Case Study for the design and development of IntroLab
IntroLab is a network building company that connects clients to industry professionals. Clients (site users) can utilize the platform to browse a database of professionals and fine-tune their search with a variety of filtering options. They will then be able to schedule sessions – either digital or in person, depending on the offerings of the specific provider – and wait for the provider’s confirmation. Once confirmed, IntroLab will generate a meeting invite for a digital session or provide further details about meeting up.
Consultants had to manage their availability. We had to implement a feature that would allow them to schedule available times for consulting sessions on a recurring schedule. They should be able include single available dates or exclude specific dates as well.

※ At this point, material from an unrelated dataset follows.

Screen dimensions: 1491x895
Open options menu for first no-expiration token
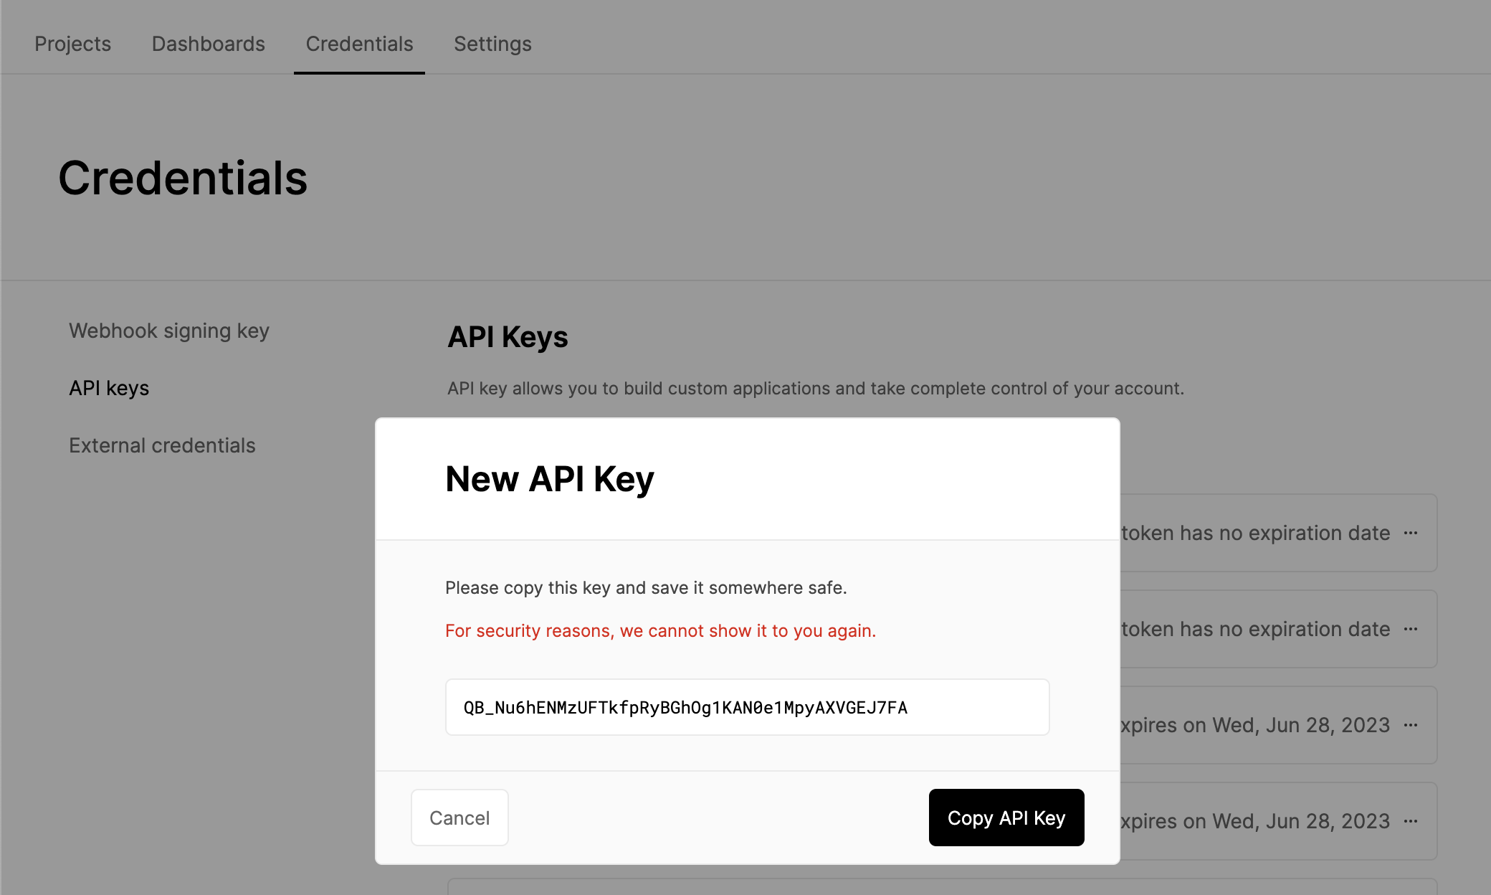pos(1411,533)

We implemented a recurring date pattern. This is a serialized array of arrays which stores availability slots in a form like:
We store seven arrays, one for every day of the week. We use another table to store the bookings made for each consultant. We compare the available times against the bookings to get a list of available slots. The available slots are being printed to the front-end in a block format.

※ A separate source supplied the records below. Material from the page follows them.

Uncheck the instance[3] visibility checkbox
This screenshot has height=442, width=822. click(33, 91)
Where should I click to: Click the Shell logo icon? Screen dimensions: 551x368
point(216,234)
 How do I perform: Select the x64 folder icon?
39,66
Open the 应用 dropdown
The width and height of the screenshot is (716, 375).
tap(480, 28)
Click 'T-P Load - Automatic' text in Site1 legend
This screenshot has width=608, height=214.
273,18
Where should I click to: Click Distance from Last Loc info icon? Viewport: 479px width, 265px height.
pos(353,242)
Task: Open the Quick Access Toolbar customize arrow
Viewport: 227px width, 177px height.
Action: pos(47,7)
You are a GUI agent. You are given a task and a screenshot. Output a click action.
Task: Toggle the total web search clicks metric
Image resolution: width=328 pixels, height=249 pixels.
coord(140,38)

After the consultant has confirmed the appointment both parties get an invitation in their calendar to block this time. Consultants also have the option the reject a consultation booked. In this case the client gets an email that his appointment has been cancelled and he gets a refund.
On the consultants dashboard he is able to input his availability easily. He just has to add intervals for each day of the week.
The availability interface works like a reverse scheduling system. In google calendar, when you want to block a time for an appointment, you input the start and end date of the appointment. In IntroLab you block time of availability. This is due to the nature of the consultants who are having full time jobs and other responsibilities and are thus more likely to be unavailable than available.
Payment has to be taken on the website. Clients should be paid upfront but are being refunded when the slot has been declined. For the platform there is a % of a fee being calculated on every transaction. The consultant also had to be paid the remaining amount after deducting the fee.
We implemented Stripe as a payment gateway. Their Connect API provides the perfect solution we need for IntroLabs marketplace payment system.
- The client schedules a lesson through the front end. Once he has picked a slot he is asked to provide his credit card details to make an upfront payment to reserve this slot with the consultant.
- Once the payment has been submitted the IntroLab fee is being calculated. The client pays some part of the fee and the consultant also pays some part.
- The fee is being deducted and transferred to IntroLabs account. The consultant receives the rest of the money.
- The consultant can accept the consultation or reject it. On rejection the money is being refunded to the client.
The consultant had to have an elaborate dashboard where he could manage his past work experience, industry experience, skills, language, address, biography and more.
From the backend the introlab admins are able to list all the industries that are featured on IntroLab. Same for the available languages. Because skills are too broad to cover all of them, we provide the consultants with a set of skills he can choose from but he is also able to add his own skills if necessary.
To keep the interface simple and user friendly we implemented a drop down search function for skills and industries. This makes it very easy and fast to find anything you might be looking for. Consultants can also upload their own profile picture that is featured on the site.
Introlab features a large database of consultants and a wide range of industries. In order to find the perfect fit we implemented a range of search criteria.
- Country / City
With these filters a client is able to quickly find a consultant he can connect with. Some of these values like experience and rating were precalculated before the search to improve accuracy and speed.
After a consultation session both parties should be able to leave a review. After 48 hours however this function had to expire. We did not want people to leave a review weeks after the consultation took place. Each party could leave a rating from 0 to 5 starts and also leave a message.
This would be calculated into the overall rating. For the consultant, this would be showing up on his public profile.